3. Aux termes de l’article L. 442-14 du code de l’urbanisme dans sa rédaction applicable à l’espèce :  » Dans les cinq ans suivant l’achèvement d’un lotissement, constaté dans les conditions prévues par décret en Conseil d’Etat, le permis de construire ne peut être refusé ou assorti de prescriptions spéciales sur le fondement de dispositions d’urbanisme intervenues postérieurement à l’autorisation du lotissement « . Si ces dispositions font obstacle à ce que, dans le délai qu’elles prévoient, des dispositions d’urbanisme adoptées après l’autorisation du lotissement puissent fonder un refus de permis de construire au sein de ce lotissement, elles n’ont, en revanche, pas pour effet de faire obstacle à un refus fondé sur des dispositions d’urbanisme antérieures remises en vigueur, conformément aux dispositions de l’article L. 121-8 du code de l’urbanisme, devenu l’article L.600-12 du même code, par l’effet d’une annulation contentieuse intervenue postérieurement à l’autorisation du lotissement. Ce n’est d’ailleurs que la loi du 23 novembre 2018 portant évolution du logement, de l’aménagement et du numérique, inapplicable en l’espèce, qui a ajouté à l’article L. 442-14 du code de l’urbanisme un dernier alinéa selon lequel  » l’annulation, totale ou partielle, ou la déclaration d’illégalité d’un schéma de cohérence territoriale, d’un plan local d’urbanisme, d’un document d’urbanisme en tenant lieu ou d’une carte communale pour un motif étranger aux règles d’urbanisme applicables au lotissement ne fait pas obstacle, pour l’application du présent article, au maintien de l’application des règles au vu desquelles le permis d’aménager a été accordé ou la décision de non-opposition a été prise « .

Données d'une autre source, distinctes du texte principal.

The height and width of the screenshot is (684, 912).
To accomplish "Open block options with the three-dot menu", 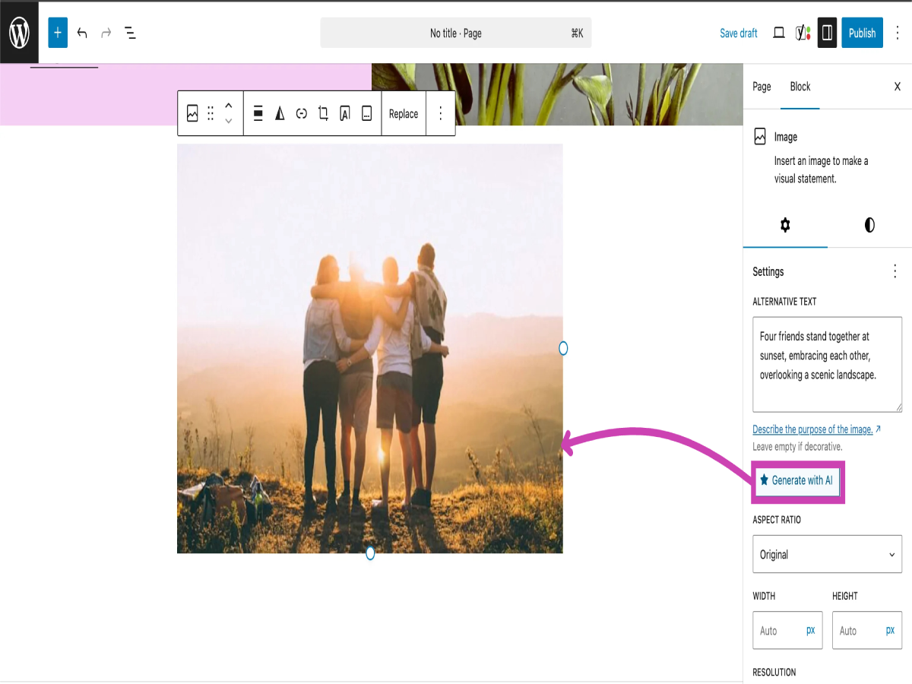I will [x=441, y=112].
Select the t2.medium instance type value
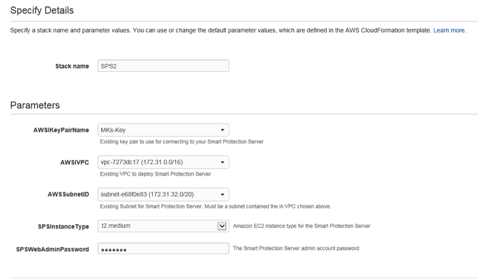The height and width of the screenshot is (279, 478). (x=115, y=226)
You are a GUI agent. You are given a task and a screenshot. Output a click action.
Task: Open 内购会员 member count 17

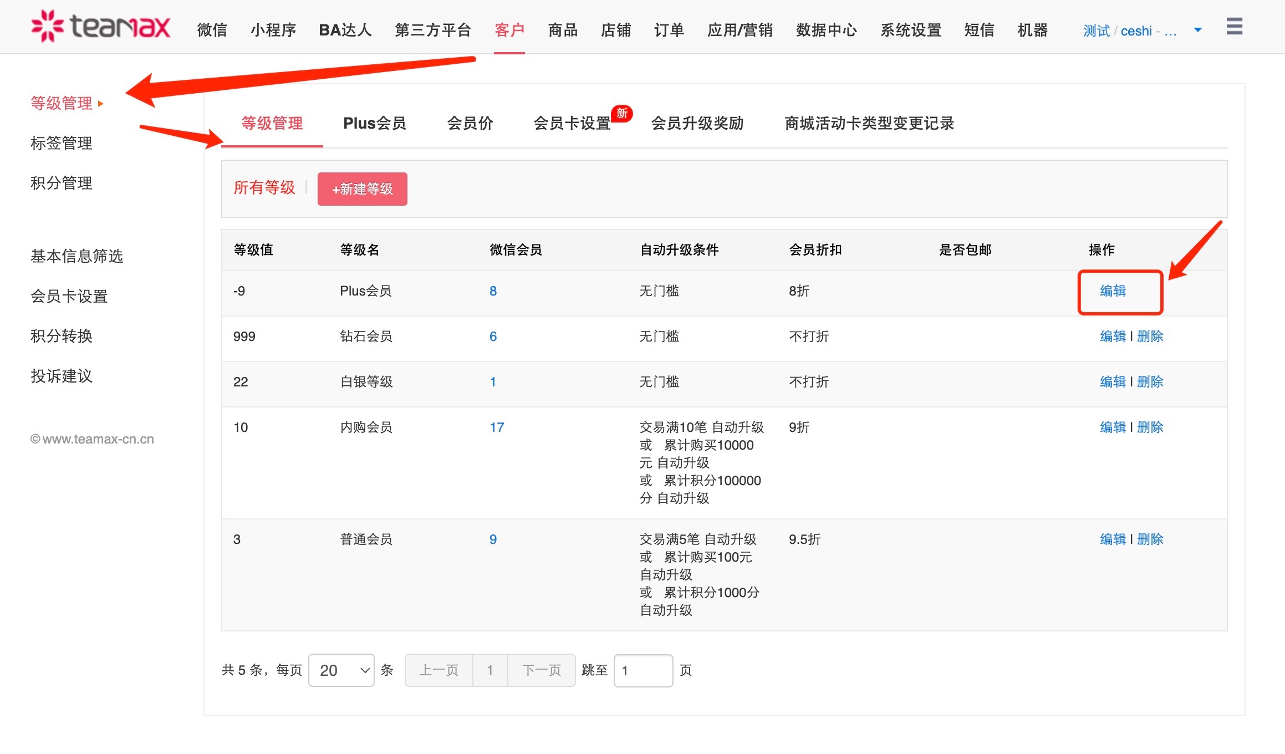[x=497, y=427]
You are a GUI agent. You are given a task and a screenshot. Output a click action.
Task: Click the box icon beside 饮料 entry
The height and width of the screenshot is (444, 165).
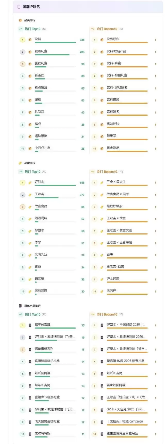click(x=30, y=40)
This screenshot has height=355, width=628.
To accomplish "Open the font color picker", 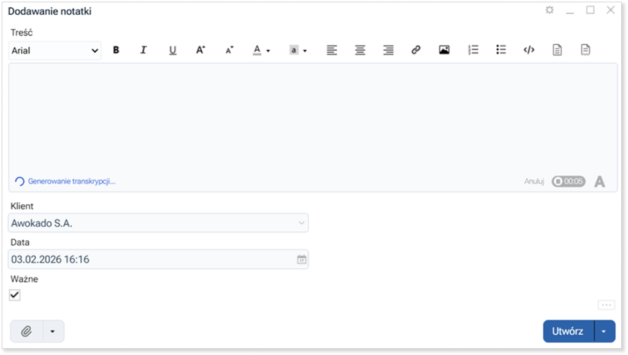I will (x=261, y=50).
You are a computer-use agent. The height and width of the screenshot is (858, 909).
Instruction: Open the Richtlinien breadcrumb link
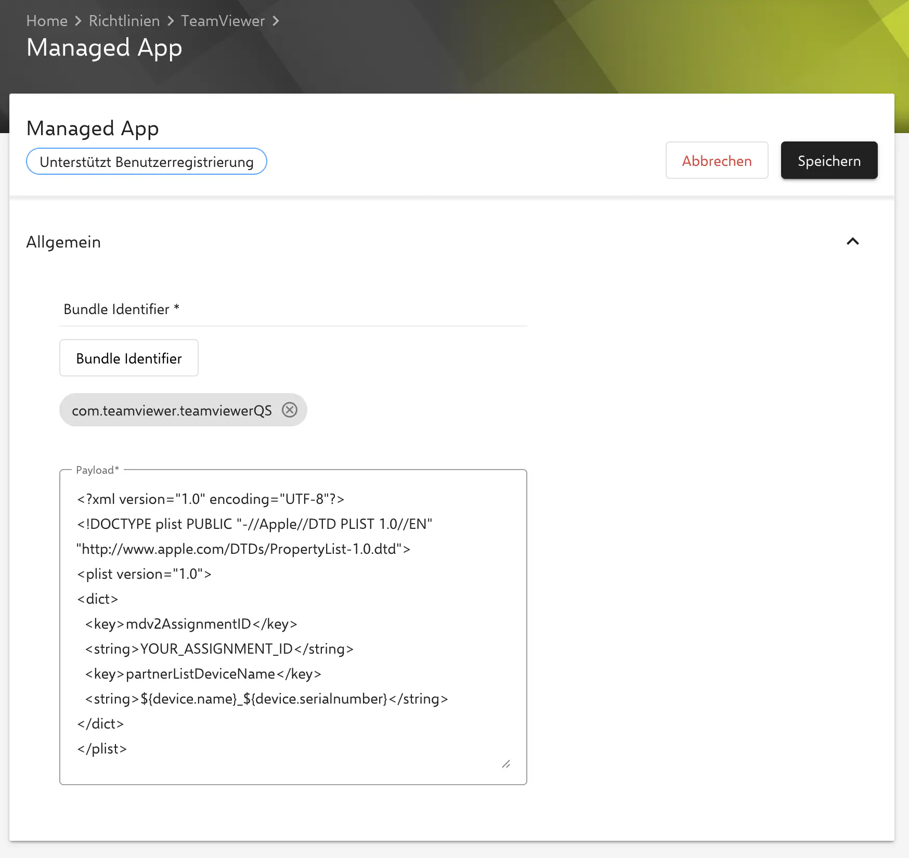(124, 21)
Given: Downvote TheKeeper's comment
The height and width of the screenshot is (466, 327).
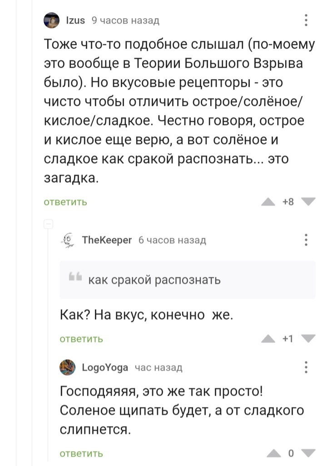Looking at the screenshot, I should pos(308,339).
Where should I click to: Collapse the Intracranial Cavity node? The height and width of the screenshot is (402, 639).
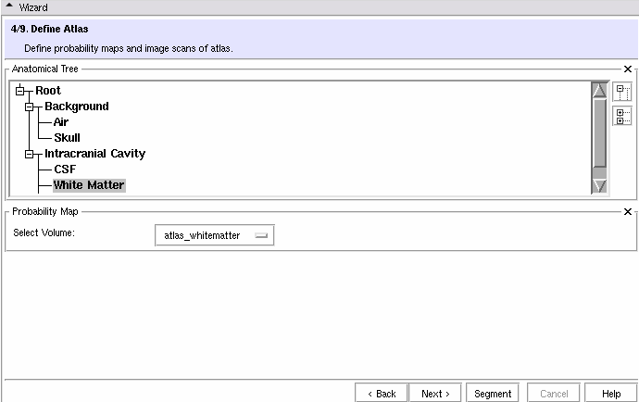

4. Il résulte de ce qui précède qu’en se fondant, pour juger qu’il n’existait pas de lien de causalité direct entre l’illégalité du plan local d’urbanisme du 18 décembre 2006 ayant conduit à son annulation et l’impossibilité, pour la société du Mouliès, de réaliser le lotissement en litige, sur la circonstance que les dispositions alors applicables de l’article L. 442-14 du code de l’urbanisme faisaient obstacle à ce que les disposition du plan d’occupation des sols du 18 décembre 1998 puissent être opposées aux demandes de permis de construire présentées dans le délai de cinq ans suivant l’achèvement du lotissement, la cour administrative d’appel a entaché son arrêt d’une erreur de droit. Par suite, sans qu’il soit besoin d’examiner les autres moyens de son pourvoi, la société du Mouliès est fondée à demander l’annulation de l’arrêt qu’elle attaque.

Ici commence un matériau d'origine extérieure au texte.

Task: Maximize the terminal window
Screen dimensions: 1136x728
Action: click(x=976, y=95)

5. Les dispositions de l’article L. 761-1 du code de justice administrative font obstacle à ce que soit mise à la charge de la société du Mouliès la somme que demande, à ce titre, la commune de Parentis-en-Born. Il y a lieu, dans les circonstances de l’espèce, de mettre à la charge de la commune de Parentis-en-Born le versement à la société du Mouliès d’une somme de 3 000 euros au titre de ces mêmes dispositions.

D E C I D E :
————–

Article 1er : L’arrêt de la cour administrative d’appel de Bordeaux du 3 mai 2018 est annulé.
Article 2 : L’affaire est renvoyée à la cour administrative d’appel de Bordeaux.
Article 3 : La commune de Parentis-en-Born versera à la société du Mouliès une somme de 3 000 euros au titre de l’article L. 761-1 du code de justice administrative.
Article 4 : Les conclusions présentées par la commune de Parentis-en-Born au titre de l’article L. 761-1 du code de justice administrative sont rejetées.
Article 5 : La présente décision sera notifiée à la société du Mouliès et à la commune de Parentis-en-Born.